Around the midway point, my suspension of disbelief started wavering, and it was hurting my enjoyment of the show. It was all a little too much, and it wouldn’t have been nearly as bad if they were fighting on a level playing field. Maybe you could argue that fighting gearless gives you an edge in terms of speed, but I don’t think that makes up for the overwhelming advantage of having metal fists.
I’m also still conflicted about the ending. It was interesting, and not at all how I was expecting things to end, but it also left me feeling unsatisfied. Maybe Joe and Yuri never cared about the outcome of the fight, but I did, so to have it end like that was kind of a letdown. Don’t get me wrong, it was a good ending… for the characters. Joe broke out of his self-destructive spiral, and Yuri threw off his chains and rediscovered his love for the sport. But for me, it was so contrary to expectations that it felt like all the hype instantly vanished. It might be something that works a lot better on rewatch.
1. Devilman Crybaby
Back in November, I made the unusual decision to watch Devilman a second time. Normally I don’t rewatch shows unless it’s been years, but I felt like I couldn’t write much about Devilman unless I watched it again. And that’s not only because my memories weren’t fresh enough, but also because my initial viewing wan’t too satisfying. A silly misunderstanding left me confused and distracted until I realized what was going on, and at times the show is so absurdly dark that I had to watch it at night with the lights off to see anything.
I also wanted to see it again because I had a hard time figuring out how I felt about. I’m still not sure. It’s not the usual kind of anime experience. Is it a shamelessly gratuitous festival of sex and violence? Or does all this excess serve a genuine purpose? A running theme in the show is people succumbing to their vices, whether it’s lust, envy, anger or fear. And in stark contrast with all the gore and brutality, it’s often sentimental. And ultimately tragic.
Another reason my thoughts aren’t entirely clear is the ending. Devilman is not a straightforward story with a happy ending.

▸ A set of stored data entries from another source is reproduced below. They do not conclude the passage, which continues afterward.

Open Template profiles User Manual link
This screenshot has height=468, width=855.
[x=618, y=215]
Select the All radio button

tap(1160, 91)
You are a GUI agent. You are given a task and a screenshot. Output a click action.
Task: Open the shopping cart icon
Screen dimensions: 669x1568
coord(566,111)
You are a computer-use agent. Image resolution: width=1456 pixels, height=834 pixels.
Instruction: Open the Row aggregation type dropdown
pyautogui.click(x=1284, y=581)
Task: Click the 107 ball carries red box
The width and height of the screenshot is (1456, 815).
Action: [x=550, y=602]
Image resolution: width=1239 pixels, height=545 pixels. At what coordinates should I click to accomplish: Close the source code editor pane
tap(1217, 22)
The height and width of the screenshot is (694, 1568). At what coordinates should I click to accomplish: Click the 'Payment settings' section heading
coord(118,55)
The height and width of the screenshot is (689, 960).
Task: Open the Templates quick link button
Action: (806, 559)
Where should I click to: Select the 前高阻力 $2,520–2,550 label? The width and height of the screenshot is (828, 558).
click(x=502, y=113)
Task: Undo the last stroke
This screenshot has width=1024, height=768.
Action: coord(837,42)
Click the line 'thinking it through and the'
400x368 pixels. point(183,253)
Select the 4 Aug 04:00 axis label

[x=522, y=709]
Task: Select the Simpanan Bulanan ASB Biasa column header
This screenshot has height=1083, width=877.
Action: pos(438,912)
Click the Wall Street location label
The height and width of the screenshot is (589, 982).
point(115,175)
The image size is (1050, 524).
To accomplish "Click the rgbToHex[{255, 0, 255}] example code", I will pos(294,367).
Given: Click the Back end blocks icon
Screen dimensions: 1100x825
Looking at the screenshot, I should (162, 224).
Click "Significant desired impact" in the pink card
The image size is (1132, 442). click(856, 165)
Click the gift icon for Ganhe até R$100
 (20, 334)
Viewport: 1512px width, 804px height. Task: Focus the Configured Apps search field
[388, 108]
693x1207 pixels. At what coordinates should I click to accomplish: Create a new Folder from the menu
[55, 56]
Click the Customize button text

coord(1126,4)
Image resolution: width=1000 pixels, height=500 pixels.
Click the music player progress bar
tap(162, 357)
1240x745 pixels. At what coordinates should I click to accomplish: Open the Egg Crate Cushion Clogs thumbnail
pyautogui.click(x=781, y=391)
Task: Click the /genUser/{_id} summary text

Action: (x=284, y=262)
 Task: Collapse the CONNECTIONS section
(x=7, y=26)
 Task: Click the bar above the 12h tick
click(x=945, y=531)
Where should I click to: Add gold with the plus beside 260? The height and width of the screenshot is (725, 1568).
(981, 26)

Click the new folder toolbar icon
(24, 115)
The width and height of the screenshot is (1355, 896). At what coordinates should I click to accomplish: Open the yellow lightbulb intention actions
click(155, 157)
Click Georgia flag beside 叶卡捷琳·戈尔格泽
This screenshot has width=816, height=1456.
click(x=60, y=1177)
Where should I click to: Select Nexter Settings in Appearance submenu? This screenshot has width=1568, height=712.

All those final acts of courage and defiance were in vain. Satan wins, and even that is a hollow victory. There’s nothing left in the end, and so you’re forced to search through the rubble yourself to find meaning in it.
The show was treading a thin line, constantly risking being too grotesque, too goofy, and losing its effect. For me it worked most of the time, but I can easily see it failing horribly for others. For example, the one truly weak episode was the one that introduced Akira’s parents solely to kill them off. Not only did they get no real development, but his father turned into a silly-looking demon wearing the faces of his victims (including his mom). And there were a lot of moments that were almost like that.
But the strange thing is that it wasn’t like that all the time. Some parts were remarkably subdued and effective. Was that intentional, to serve as contrast? Either way, those were probably the best parts of the show.
Compared to winners of previous years, Devilman doesn’t stand out as much from the rest. It’s not clearly my favorite show of 2018 -and in fact it was slightly lower before I rewatched it- but that’s reflective of this year as a whole. There were some good shows that nevertheless had glaring flaws, and some decent shows with none. That’s not surprising though. You’re not guaranteed to get a once-a-year kind of show every year. The top 4 were all close together, and I would’ve been okay with any of them taking the top spot.